Estaba en medio del desayuno cuando papá apareció detrás de mí.
—¿Lista para tu medicación?— preguntó con voz áspera. Me puse tensa, los pelos de mi cuerpo erizándose, pero asentí.
Cada semana, durante casi una década, papá me había estado inyectando. Dos inyecciones en el cuello, dos en cada muñeca. Sabía que una de las inyecciones era un bloqueador de olor, la otra era un misterio. Siempre me había dicho que era para evitar que me volviera frágil como mi madre. Observé cómo los ojos de nana se entrecerraban, pero permaneció en silencio mientras papá abría su maletín.

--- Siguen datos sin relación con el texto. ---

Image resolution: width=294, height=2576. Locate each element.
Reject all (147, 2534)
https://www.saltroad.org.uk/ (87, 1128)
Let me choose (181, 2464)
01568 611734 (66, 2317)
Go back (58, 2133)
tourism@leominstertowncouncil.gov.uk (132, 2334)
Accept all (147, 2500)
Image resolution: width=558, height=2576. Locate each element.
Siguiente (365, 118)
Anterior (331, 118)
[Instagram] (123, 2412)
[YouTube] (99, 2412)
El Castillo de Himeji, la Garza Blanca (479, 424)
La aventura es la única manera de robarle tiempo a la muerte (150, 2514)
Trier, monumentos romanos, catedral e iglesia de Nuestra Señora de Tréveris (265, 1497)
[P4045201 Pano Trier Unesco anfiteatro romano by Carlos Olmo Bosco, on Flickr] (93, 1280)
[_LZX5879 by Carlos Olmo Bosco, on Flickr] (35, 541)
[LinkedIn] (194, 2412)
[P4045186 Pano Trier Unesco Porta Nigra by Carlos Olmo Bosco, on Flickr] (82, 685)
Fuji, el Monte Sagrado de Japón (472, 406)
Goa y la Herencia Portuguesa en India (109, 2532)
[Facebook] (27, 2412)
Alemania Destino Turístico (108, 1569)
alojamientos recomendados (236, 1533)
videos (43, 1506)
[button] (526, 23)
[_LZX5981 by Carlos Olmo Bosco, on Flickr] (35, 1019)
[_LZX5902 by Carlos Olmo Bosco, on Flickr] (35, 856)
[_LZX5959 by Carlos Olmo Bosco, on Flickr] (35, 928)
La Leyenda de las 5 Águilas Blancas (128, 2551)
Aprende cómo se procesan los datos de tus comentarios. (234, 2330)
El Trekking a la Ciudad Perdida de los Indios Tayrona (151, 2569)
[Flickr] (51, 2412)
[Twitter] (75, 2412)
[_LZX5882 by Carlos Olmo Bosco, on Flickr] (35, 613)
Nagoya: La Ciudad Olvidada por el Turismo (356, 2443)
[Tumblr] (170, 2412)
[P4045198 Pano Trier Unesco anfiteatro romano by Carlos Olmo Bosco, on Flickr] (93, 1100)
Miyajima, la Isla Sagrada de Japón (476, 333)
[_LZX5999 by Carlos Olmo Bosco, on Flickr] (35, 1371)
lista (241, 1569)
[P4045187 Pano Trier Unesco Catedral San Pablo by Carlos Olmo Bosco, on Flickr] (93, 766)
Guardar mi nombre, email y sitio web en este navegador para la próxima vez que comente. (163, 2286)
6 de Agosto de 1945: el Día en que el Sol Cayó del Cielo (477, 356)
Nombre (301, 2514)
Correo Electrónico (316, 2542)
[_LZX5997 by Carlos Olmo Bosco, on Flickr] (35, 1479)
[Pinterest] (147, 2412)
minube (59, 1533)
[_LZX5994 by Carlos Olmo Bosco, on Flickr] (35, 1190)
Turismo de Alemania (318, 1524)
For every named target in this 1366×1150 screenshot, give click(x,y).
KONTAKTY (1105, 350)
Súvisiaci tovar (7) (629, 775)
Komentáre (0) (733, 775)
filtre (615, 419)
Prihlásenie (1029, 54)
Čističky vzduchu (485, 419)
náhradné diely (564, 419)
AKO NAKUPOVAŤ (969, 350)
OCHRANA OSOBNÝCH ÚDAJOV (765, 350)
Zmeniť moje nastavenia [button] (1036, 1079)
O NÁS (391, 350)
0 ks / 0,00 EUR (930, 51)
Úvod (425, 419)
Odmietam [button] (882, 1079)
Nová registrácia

—Recuerda, no te tenses...— ordenó.
Exhalé mientras él me pellizcaba la parte trasera del cuello e insertaba la aguja. Aunque me había acostumbrado al proceso, eso no cambiaba el hecho de que dolía como el infierno. Para cuando terminó, mis extremidades temblaban y estaba empapada en sudor.
—Buena chica— murmuró papá aprobatoriamente, dándome una breve palmada en la cabeza para señalar que habíamos terminado.
Luego se fue, desapareciendo escaleras arriba como humo en el viento.
—¿Alguna vez estaré lo suficientemente sana como para dejar de tomar la medicina?— le pregunté a nana, picoteando lo que quedaba de mi fruta y avena.
—Tu padre solo te está protegiendo...
Resoplé con desdén y sacudí la cabeza. Sabía cuál era la verdad; por qué usaba los bloqueadores de olor. Le había privado de su compañera, y quería que yo estuviera sola por el resto de mi vida, como él...
—Vas a llegar tarde si sigues ahí sentada— advirtió nana. Me levanté de mi asiento, saliendo corriendo por la puerta antes de que pudiera decir otra palabra.